Activity ▸ Only one span of the listing below should come back. It runs from the line with "Task: Toggle Unwatch for this repository" through the line with "Given: Click the 纳税人状态查询 magnifier icon", and each of its lines must be reproduced exactly.

Record excerpts ▸
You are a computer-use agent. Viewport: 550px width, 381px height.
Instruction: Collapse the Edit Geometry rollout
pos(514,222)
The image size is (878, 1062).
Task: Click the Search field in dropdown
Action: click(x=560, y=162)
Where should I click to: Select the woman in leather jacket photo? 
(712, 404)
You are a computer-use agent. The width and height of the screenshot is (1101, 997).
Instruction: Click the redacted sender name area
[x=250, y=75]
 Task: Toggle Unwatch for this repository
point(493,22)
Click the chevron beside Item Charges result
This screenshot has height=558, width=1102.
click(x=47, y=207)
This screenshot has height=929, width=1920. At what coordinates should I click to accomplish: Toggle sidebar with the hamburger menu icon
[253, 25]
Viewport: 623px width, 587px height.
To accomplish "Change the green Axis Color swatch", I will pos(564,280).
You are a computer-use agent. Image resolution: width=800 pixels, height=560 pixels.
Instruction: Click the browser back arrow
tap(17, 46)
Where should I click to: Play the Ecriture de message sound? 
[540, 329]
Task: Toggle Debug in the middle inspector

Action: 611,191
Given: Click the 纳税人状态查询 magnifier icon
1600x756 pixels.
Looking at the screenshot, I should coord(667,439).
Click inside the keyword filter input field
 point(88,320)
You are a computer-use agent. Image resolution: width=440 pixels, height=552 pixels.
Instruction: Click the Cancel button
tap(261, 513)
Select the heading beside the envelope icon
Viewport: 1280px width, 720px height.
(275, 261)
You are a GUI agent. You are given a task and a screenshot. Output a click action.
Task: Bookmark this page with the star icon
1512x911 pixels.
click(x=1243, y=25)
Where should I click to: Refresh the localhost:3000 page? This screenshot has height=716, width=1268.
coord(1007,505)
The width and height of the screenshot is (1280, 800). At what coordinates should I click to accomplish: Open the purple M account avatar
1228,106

Task response ▸
 Task: Toggle Unwatch for this repository
point(493,22)
Click the chevron beside Item Charges result
This screenshot has height=558, width=1102.
click(x=47, y=207)
This screenshot has height=929, width=1920. At what coordinates should I click to accomplish: Toggle sidebar with the hamburger menu icon
[253, 25]
Viewport: 623px width, 587px height.
To accomplish "Change the green Axis Color swatch", I will pos(564,280).
You are a computer-use agent. Image resolution: width=800 pixels, height=560 pixels.
Instruction: Click the browser back arrow
tap(17, 46)
Where should I click to: Play the Ecriture de message sound? 
[540, 329]
Task: Toggle Debug in the middle inspector

Action: 611,191
Given: Click the 纳税人状态查询 magnifier icon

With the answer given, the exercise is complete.